God bless him. An honest man was hard to find. She let herself relax and smile. “Looks like we’re together in this.”
“Do you want to be with me?” Again, he didn’t smile or try in any other way to influence her answer.
If she had any sense, she’d tell him she didn’t know the answer to that because she didn’t really know him, but deep down inside of her where she lived, he’d staked a place for himself, and she knew he would always be there. So what she said was, “Yes.”

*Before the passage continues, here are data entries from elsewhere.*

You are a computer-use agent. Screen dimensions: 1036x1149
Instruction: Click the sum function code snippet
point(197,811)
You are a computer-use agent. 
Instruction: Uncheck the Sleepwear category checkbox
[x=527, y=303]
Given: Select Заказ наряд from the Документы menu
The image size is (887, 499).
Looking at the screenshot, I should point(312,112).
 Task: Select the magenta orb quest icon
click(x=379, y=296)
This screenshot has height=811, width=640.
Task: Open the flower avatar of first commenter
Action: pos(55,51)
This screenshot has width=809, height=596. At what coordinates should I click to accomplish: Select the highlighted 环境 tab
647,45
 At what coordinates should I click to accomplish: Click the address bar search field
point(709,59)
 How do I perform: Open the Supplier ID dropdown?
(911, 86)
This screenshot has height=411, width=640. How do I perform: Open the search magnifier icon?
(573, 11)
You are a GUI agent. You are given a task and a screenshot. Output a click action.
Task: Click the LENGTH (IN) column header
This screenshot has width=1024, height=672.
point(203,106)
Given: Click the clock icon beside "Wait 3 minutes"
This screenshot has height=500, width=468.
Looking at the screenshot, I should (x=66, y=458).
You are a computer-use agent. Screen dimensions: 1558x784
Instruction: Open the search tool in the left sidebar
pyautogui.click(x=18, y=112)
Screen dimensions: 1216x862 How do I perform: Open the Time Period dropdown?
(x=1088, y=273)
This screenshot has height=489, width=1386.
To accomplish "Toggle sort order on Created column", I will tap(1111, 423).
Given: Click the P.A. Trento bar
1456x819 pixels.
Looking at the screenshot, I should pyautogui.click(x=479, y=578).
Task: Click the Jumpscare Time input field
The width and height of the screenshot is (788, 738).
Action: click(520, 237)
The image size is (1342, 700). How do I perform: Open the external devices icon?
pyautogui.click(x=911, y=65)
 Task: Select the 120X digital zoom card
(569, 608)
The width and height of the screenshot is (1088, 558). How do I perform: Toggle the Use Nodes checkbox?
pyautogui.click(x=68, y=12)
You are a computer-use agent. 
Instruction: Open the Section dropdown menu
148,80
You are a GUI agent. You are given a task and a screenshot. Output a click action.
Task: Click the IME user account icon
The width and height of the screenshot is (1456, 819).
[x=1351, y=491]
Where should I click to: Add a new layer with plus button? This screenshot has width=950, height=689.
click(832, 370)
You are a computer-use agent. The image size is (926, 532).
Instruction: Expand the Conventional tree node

He walked with her back to her apartment building. “I’m going to leave you here at the elevator because I have to catch a train that leaves in one hour and twenty-seven minutes. If I so much as step into this elevator with you, I won’t leave you until I’ve sated us both.” He left without kissing her and with the heat of her libido singeing her loins.
Chapter 13
Once inside her apartment, she telephoned Lydia Stanton, hoping that a conversation with her friend would serve to ground her, that Lydia would be a stabilizing force. “Brock asked me to go home with him weekend after next,” she said as soon as they had greeted each other.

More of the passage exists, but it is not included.